The poo changes colors. Its first dark. And once they start nursing it gets to be a lighter almost tan color. I dont know how linf it stays like that but yes, it is normal.
_Posted via Mobile Device_


----------



## Rascaholic (Oct 4, 2010)

Congrats on the gorgeous baby! Discuss the concerns with your vet when they come for shots. We can offer opinions but the vet will be there and "know" for your peace of mind


----------



## DimSum (Mar 28, 2012)

It's called "meconium" - the first stool a newborn passes (human infants too). It is made up of amniotic fluid and other things that are still in the GI tract when the foal is born and it is quite normal. 

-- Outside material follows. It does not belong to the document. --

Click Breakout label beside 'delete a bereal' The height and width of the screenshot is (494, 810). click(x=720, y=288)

My money will be on chestnut or sorrel as to color. Congrats


----------



## Chelley (Jan 10, 2012)

Thanks everyone! He is doing great and so much fun to watch-can't believe how in a day they can go from so wobbly to running around and bouncing. I think we have taken a million pictures an he is less than a week old! 

At what age will we know his color? He looks lighter underneath so I am wondering if he will go palimino like the stud. Will be interesting to see what he ends up being.


----------



## Dreamcatcher Arabians (Nov 14, 2010)

I'm putting my money on chestnut but I could be wrong because I've never seen a palomino foal. Chestnut foals have 'pink' looking rimming around their eyes at first and later it gets dark, that's what I'm basing my chestnut guess on. I don't know if palominos do the same though.


----------



## Chelley (Jan 10, 2012)

Dreamcatcher Arabians said:


> I'm putting my money on chestnut but I could be wrong because I've never seen a palomino foal. Chestnut foals have 'pink' looking rimming around their eyes at first and later it gets dark, that's what I'm basing my chestnut guess on. I don't know if palominos do the same though.


His eyes did look a little pink around the rims right at first but they are already looking much darker to me. Either coat color will be great-not that we could change it anyway. My daughter was praying for a buckskin as she read that is a very possible combination when breeding a bay and a palomino, but she is just thrilled to have him here cute and healthy! It will be neat to see the stages he goes through to get to the end result.


----------



## smrobs (Jul 30, 2008)

He's a cutie, and most definitely a chestnut/sorrel.


----------



## Oxer (Jul 9, 2010)

omg his inquisitive little face is TO DIE FOR!!!


----------